### ABOUT THIS TASK
Type out the entries below again, character for character.

------ MATERIAL SHOWN

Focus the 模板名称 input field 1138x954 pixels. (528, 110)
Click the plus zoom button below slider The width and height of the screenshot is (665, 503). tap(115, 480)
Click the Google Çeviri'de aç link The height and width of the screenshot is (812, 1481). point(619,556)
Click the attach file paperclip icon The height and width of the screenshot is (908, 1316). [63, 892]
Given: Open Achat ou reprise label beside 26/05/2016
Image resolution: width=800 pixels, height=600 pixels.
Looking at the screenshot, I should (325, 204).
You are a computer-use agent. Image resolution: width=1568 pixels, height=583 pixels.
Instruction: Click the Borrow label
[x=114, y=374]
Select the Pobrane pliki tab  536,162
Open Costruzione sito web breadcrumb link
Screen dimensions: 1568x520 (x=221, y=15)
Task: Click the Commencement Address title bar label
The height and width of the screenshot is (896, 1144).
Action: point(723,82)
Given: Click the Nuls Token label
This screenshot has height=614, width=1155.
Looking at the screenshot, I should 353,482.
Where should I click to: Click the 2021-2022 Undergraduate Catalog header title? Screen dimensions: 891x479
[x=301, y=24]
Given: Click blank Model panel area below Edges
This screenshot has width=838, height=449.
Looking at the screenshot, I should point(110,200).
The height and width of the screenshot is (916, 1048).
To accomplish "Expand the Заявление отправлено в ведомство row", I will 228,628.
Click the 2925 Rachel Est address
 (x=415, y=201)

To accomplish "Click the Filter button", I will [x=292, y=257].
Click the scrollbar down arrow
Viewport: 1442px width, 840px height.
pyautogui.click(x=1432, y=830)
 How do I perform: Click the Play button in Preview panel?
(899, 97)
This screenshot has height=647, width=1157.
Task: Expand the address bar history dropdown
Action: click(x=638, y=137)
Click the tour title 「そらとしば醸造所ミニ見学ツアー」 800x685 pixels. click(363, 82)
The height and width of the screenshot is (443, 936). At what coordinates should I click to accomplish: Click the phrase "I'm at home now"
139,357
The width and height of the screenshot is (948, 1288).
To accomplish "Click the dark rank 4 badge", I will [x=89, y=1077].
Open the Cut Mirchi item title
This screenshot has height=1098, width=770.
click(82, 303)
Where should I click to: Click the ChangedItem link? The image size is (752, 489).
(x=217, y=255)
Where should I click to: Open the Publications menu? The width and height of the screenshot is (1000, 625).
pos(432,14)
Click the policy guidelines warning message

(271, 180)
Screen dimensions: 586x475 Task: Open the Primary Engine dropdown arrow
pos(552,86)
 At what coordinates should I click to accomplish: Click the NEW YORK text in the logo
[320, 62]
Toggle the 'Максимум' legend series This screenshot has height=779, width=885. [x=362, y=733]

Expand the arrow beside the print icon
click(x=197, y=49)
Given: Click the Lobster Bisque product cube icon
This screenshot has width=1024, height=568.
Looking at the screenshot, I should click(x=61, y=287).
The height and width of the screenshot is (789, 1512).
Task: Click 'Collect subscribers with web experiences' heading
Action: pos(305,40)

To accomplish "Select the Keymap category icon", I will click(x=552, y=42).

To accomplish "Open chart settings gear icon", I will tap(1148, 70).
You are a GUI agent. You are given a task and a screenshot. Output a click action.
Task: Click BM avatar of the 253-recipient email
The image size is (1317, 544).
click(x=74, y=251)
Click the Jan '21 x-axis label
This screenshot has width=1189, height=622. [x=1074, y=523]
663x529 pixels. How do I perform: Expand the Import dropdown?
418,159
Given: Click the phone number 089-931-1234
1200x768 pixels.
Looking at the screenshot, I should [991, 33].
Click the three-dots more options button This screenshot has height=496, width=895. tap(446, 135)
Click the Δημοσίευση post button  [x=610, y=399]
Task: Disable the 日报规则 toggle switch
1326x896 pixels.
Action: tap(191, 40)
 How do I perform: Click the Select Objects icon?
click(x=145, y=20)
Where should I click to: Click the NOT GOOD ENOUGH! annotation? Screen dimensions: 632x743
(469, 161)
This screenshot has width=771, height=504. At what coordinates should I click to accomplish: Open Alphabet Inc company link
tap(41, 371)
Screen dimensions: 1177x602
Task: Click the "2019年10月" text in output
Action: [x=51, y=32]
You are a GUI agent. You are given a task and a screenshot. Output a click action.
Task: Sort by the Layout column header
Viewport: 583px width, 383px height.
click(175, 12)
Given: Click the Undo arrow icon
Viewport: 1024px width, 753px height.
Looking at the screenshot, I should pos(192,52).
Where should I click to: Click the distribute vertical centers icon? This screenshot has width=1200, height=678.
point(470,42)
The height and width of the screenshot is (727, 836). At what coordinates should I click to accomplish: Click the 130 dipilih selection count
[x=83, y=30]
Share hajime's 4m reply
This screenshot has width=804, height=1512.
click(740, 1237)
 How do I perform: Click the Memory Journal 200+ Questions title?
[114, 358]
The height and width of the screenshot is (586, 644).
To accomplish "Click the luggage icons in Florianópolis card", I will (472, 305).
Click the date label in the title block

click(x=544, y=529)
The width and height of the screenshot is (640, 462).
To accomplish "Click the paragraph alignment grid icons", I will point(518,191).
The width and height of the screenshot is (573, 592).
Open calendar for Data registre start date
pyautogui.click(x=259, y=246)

------------

### TASK ANSWER
Focus the 模板名称 input field 1138x954 pixels. (528, 110)
Click the plus zoom button below slider The width and height of the screenshot is (665, 503). tap(115, 480)
Click the Google Çeviri'de aç link The height and width of the screenshot is (812, 1481). point(619,556)
Click the attach file paperclip icon The height and width of the screenshot is (908, 1316). [63, 892]
Given: Open Achat ou reprise label beside 26/05/2016
Image resolution: width=800 pixels, height=600 pixels.
Looking at the screenshot, I should (325, 204).
You are a computer-use agent. Image resolution: width=1568 pixels, height=583 pixels.
Instruction: Click the Borrow label
[x=114, y=374]
Select the Pobrane pliki tab  536,162
Open Costruzione sito web breadcrumb link
Screen dimensions: 1568x520 (x=221, y=15)
Task: Click the Commencement Address title bar label
The height and width of the screenshot is (896, 1144).
Action: point(723,82)
Given: Click the Nuls Token label
This screenshot has height=614, width=1155.
Looking at the screenshot, I should 353,482.
Where should I click to: Click the 2021-2022 Undergraduate Catalog header title? Screen dimensions: 891x479
[x=301, y=24]
Given: Click blank Model panel area below Edges
This screenshot has width=838, height=449.
Looking at the screenshot, I should point(110,200).
The height and width of the screenshot is (916, 1048).
To accomplish "Expand the Заявление отправлено в ведомство row", I will 228,628.
Click the 2925 Rachel Est address
 (x=415, y=201)

To accomplish "Click the Filter button", I will [x=292, y=257].
Click the scrollbar down arrow
Viewport: 1442px width, 840px height.
pyautogui.click(x=1432, y=830)
 How do I perform: Click the Play button in Preview panel?
(899, 97)
This screenshot has height=647, width=1157.
Task: Expand the address bar history dropdown
Action: click(x=638, y=137)
Click the tour title 「そらとしば醸造所ミニ見学ツアー」 800x685 pixels. click(363, 82)
The height and width of the screenshot is (443, 936). At what coordinates should I click to accomplish: Click the phrase "I'm at home now"
139,357
The width and height of the screenshot is (948, 1288).
To accomplish "Click the dark rank 4 badge", I will [x=89, y=1077].
Open the Cut Mirchi item title
This screenshot has height=1098, width=770.
click(82, 303)
Where should I click to: Click the ChangedItem link? The image size is (752, 489).
(x=217, y=255)
Where should I click to: Open the Publications menu? The width and height of the screenshot is (1000, 625).
pos(432,14)
Click the policy guidelines warning message

(271, 180)
Screen dimensions: 586x475 Task: Open the Primary Engine dropdown arrow
pos(552,86)
 At what coordinates should I click to accomplish: Click the NEW YORK text in the logo
[320, 62]
Toggle the 'Максимум' legend series This screenshot has height=779, width=885. [x=362, y=733]

Expand the arrow beside the print icon
click(x=197, y=49)
Given: Click the Lobster Bisque product cube icon
This screenshot has width=1024, height=568.
Looking at the screenshot, I should click(x=61, y=287).
The height and width of the screenshot is (789, 1512).
Task: Click 'Collect subscribers with web experiences' heading
Action: pos(305,40)

To accomplish "Select the Keymap category icon", I will click(x=552, y=42).

To accomplish "Open chart settings gear icon", I will tap(1148, 70).
You are a GUI agent. You are given a task and a screenshot. Output a click action.
Task: Click BM avatar of the 253-recipient email
The image size is (1317, 544).
click(x=74, y=251)
Click the Jan '21 x-axis label
This screenshot has width=1189, height=622. [x=1074, y=523]
663x529 pixels. How do I perform: Expand the Import dropdown?
418,159
Given: Click the phone number 089-931-1234
1200x768 pixels.
Looking at the screenshot, I should [991, 33].
Click the three-dots more options button This screenshot has height=496, width=895. tap(446, 135)
Click the Δημοσίευση post button  [x=610, y=399]
Task: Disable the 日报规则 toggle switch
1326x896 pixels.
Action: tap(191, 40)
 How do I perform: Click the Select Objects icon?
click(x=145, y=20)
Where should I click to: Click the NOT GOOD ENOUGH! annotation? Screen dimensions: 632x743
(469, 161)
This screenshot has width=771, height=504. At what coordinates should I click to accomplish: Open Alphabet Inc company link
tap(41, 371)
Screen dimensions: 1177x602
Task: Click the "2019年10月" text in output
Action: [x=51, y=32]
You are a GUI agent. You are given a task and a screenshot. Output a click action.
Task: Sort by the Layout column header
Viewport: 583px width, 383px height.
click(175, 12)
Given: Click the Undo arrow icon
Viewport: 1024px width, 753px height.
Looking at the screenshot, I should pos(192,52).
Where should I click to: Click the distribute vertical centers icon? This screenshot has width=1200, height=678.
point(470,42)
The height and width of the screenshot is (727, 836). At what coordinates should I click to accomplish: Click the 130 dipilih selection count
[x=83, y=30]
Share hajime's 4m reply
This screenshot has width=804, height=1512.
click(740, 1237)
 How do I perform: Click the Memory Journal 200+ Questions title?
[114, 358]
The height and width of the screenshot is (586, 644).
To accomplish "Click the luggage icons in Florianópolis card", I will (472, 305).
Click the date label in the title block

click(x=544, y=529)
The width and height of the screenshot is (640, 462).
To accomplish "Click the paragraph alignment grid icons", I will point(518,191).
The width and height of the screenshot is (573, 592).
Open calendar for Data registre start date
pyautogui.click(x=259, y=246)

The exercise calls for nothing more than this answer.